## Exercise inputs

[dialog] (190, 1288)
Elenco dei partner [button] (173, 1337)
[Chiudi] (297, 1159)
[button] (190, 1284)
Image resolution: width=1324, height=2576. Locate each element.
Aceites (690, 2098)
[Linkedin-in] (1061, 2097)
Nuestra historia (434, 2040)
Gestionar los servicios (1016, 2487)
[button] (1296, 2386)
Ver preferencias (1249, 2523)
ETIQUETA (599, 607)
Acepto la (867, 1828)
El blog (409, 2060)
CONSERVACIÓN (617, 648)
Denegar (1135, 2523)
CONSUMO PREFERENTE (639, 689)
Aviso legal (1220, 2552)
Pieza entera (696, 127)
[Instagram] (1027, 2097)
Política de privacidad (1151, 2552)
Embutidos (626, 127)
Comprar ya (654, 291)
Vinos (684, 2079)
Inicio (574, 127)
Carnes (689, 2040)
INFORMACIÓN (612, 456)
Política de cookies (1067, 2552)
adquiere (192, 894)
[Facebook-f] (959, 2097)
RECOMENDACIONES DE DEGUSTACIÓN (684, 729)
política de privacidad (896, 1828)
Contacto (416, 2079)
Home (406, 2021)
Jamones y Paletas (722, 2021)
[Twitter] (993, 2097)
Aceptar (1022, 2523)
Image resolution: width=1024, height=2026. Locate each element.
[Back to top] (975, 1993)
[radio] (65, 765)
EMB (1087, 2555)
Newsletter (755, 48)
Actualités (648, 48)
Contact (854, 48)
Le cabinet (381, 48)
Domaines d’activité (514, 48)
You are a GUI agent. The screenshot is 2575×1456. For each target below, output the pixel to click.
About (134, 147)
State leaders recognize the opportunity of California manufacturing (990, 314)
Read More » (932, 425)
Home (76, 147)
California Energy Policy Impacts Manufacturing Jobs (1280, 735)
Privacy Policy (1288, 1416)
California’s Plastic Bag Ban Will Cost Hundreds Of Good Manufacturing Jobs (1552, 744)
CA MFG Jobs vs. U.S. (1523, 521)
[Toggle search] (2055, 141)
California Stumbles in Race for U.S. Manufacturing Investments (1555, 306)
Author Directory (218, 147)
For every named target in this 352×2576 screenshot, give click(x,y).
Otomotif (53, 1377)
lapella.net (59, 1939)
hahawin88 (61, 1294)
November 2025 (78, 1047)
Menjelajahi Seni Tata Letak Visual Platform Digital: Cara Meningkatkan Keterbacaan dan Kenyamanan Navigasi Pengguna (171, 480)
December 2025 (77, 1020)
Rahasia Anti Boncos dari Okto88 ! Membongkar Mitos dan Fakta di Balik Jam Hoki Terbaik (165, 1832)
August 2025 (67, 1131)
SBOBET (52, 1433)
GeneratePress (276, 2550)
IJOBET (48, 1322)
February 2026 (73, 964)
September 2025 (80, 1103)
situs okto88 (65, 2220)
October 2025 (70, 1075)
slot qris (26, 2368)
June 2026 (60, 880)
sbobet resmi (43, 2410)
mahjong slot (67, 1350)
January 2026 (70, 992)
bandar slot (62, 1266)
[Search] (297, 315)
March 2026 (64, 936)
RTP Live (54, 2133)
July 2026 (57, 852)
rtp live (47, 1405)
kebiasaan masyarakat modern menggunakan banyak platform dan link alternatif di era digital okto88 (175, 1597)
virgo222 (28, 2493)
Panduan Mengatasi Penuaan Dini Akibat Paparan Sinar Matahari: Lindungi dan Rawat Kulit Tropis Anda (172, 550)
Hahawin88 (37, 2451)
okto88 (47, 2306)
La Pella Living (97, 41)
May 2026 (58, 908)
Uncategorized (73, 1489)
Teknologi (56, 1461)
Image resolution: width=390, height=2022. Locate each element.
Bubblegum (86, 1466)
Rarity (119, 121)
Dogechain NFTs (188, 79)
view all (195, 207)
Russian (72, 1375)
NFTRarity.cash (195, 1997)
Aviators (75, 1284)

## Problem details
Find the word "screenshot" in the records and pull out each line that has it.

## Reply
You are a GUI agent. The screenshot is 2575×1456. For each target below, output the pixel to click.
For every named target in this 352×2576 screenshot, give click(x,y).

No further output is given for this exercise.